NOTE 7 Commitments and Contingencies

The Corporation was contingently liable at September 3, 2017 and May 31, 2017, under repurchase agreements with certain financial institutions providing inventory financing for dealers of its products. Under these arrangements, which are customary in the manufactured housing and park model industries, the Corporation agrees to repurchase units in the event of default by the dealer at declining prices over the term of the agreement. The period to potentially repurchase units is between 12 to 24 months. The maximum repurchase liability is the total amount that would be paid upon the default of the Corporation’s independent dealers.

The maximum potential repurchase liability, without reduction for the resale value of the repurchased units, was approximately $29 million at September 3, 2017 and $30 million at May 31, 2017. As a result of the Corporation’s favorable experience regarding repurchased units, which is largely due to the strength of dealers selling the Corporation’s products, the Corporation maintained at September 3, 2017 and May 31, 2017, a $100,000 loss reserve that is a component of other accrued liabilities. The risk of loss under these agreements is spread over many dealers and financial institutions. The loss, if any, under these agreements is the difference between the repurchase cost and the resale value of the units.

The Corporation estimates the fair value of this commitment considering both the contingent losses and the value of the guarantee. This amount has historically been insignificant. The Corporation believes that any potential loss under the agreements in effect at September 3, 2017 will not be material to its financial position or results of operations. There were no obligations or incurred net losses from repurchased units for the three-month periods ended September 3, 2017 and August 31, 2016.

The Corporation is a party to various pending legal proceedings in the normal course of business. Management believes that any losses resulting from such proceedings would not have a material adverse effect on the Corporation’s results of operations or financial position.

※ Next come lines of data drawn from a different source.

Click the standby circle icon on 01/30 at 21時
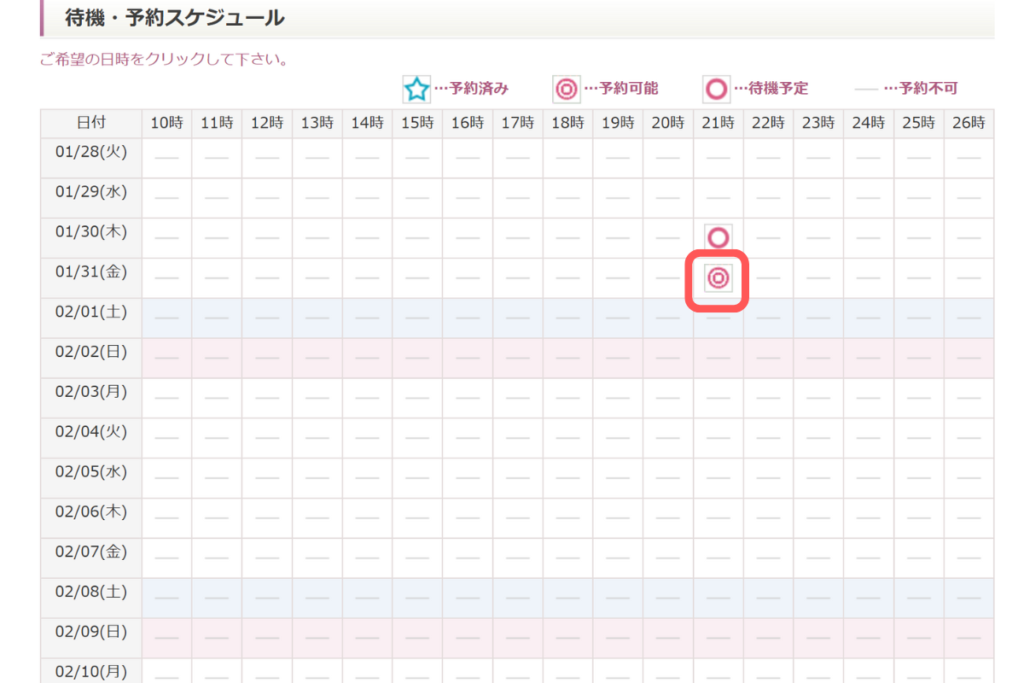The height and width of the screenshot is (683, 1024). point(718,238)
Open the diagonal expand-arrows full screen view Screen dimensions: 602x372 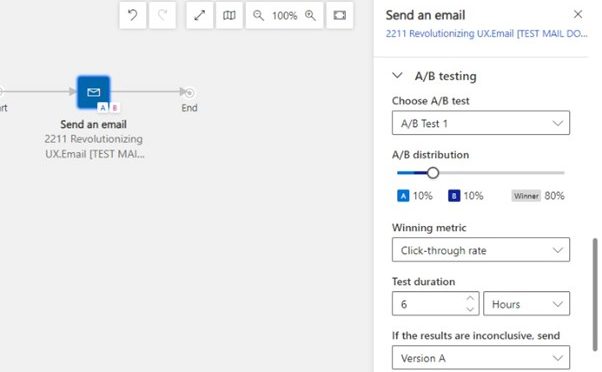200,15
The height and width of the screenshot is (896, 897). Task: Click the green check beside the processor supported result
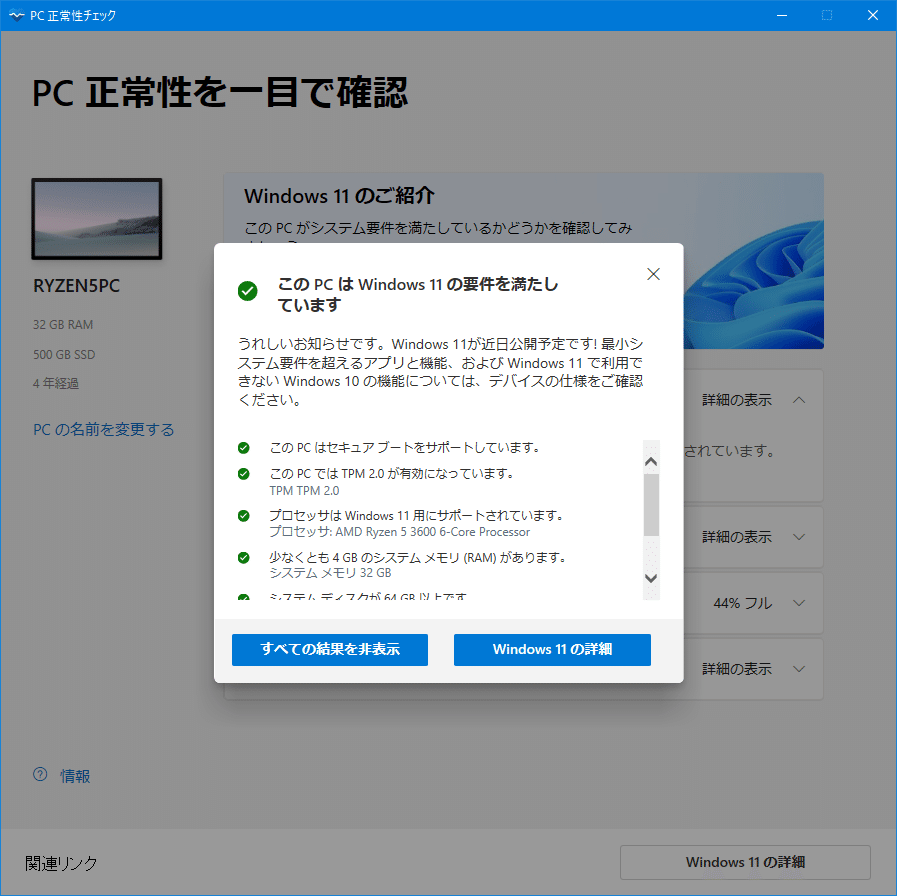(x=244, y=516)
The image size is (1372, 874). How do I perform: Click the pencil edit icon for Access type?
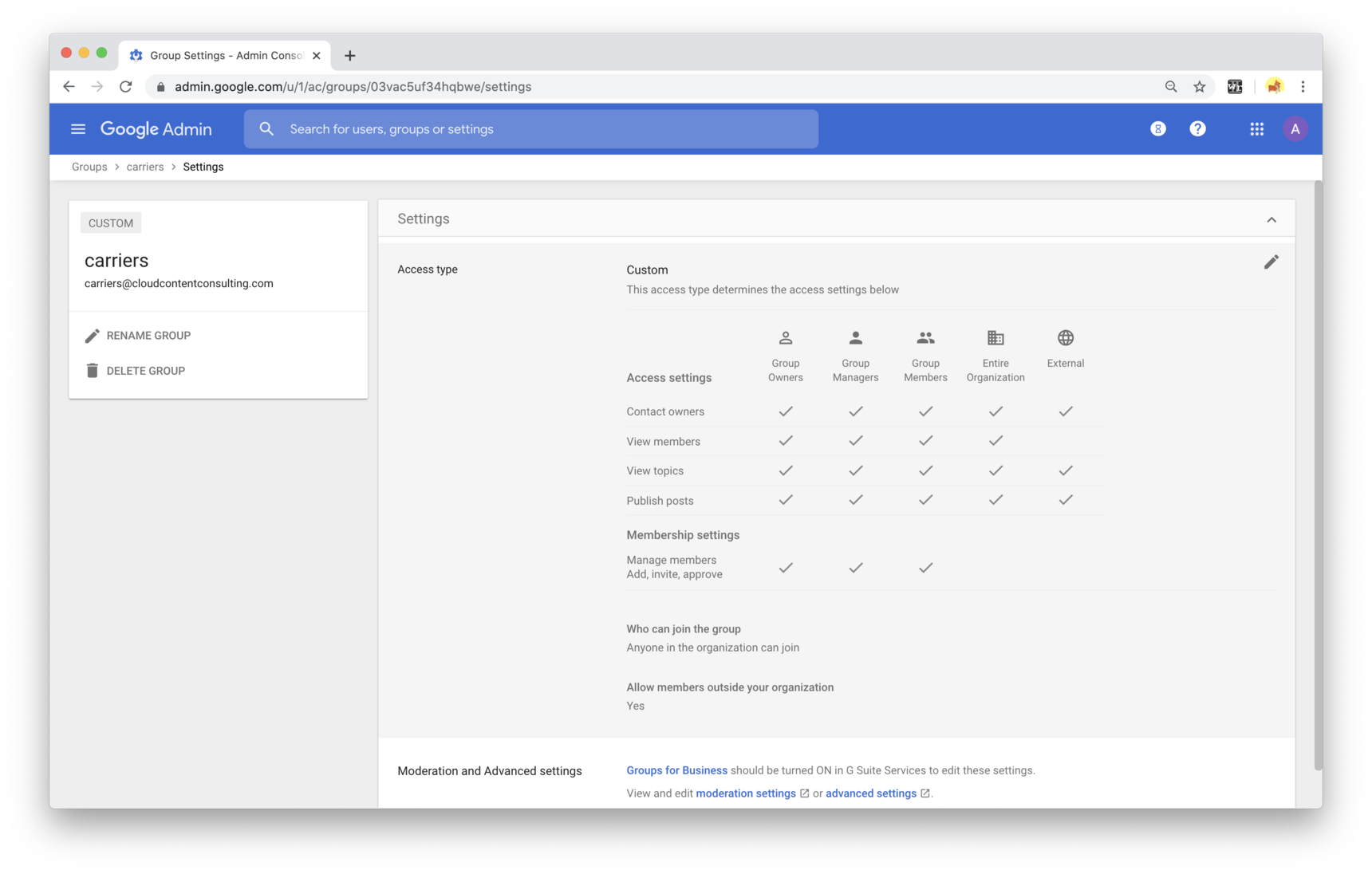1271,262
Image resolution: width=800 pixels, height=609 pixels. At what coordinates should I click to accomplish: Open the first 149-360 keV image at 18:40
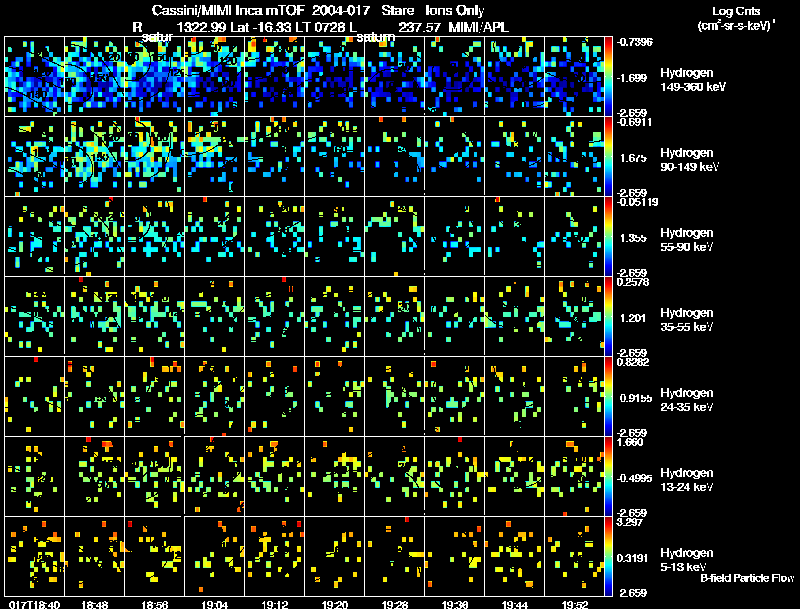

The Corporation utilizes a combination of insurance coverage and self-insurance for certain items, including workers’ compensation and group health benefits. Liabilities for workers’ compensation are recognized for estimated future medical costs and indemnity costs. Liabilities for group health benefits are recognized for claims incurred but not paid. Insurance reserves are estimated based upon a combination of historical data and actuarial information. Actual results could differ from these estimates.